- _Exercise goal_: Below are some lines of data. Return all of them as they are.

Stored items from a collection
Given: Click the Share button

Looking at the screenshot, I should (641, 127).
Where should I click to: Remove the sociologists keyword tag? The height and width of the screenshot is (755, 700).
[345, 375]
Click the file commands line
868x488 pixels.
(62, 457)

- _Exercise solution_:
Given: Click the Share button

Looking at the screenshot, I should (641, 127).
Where should I click to: Remove the sociologists keyword tag? The height and width of the screenshot is (755, 700).
[345, 375]
Click the file commands line
868x488 pixels.
(62, 457)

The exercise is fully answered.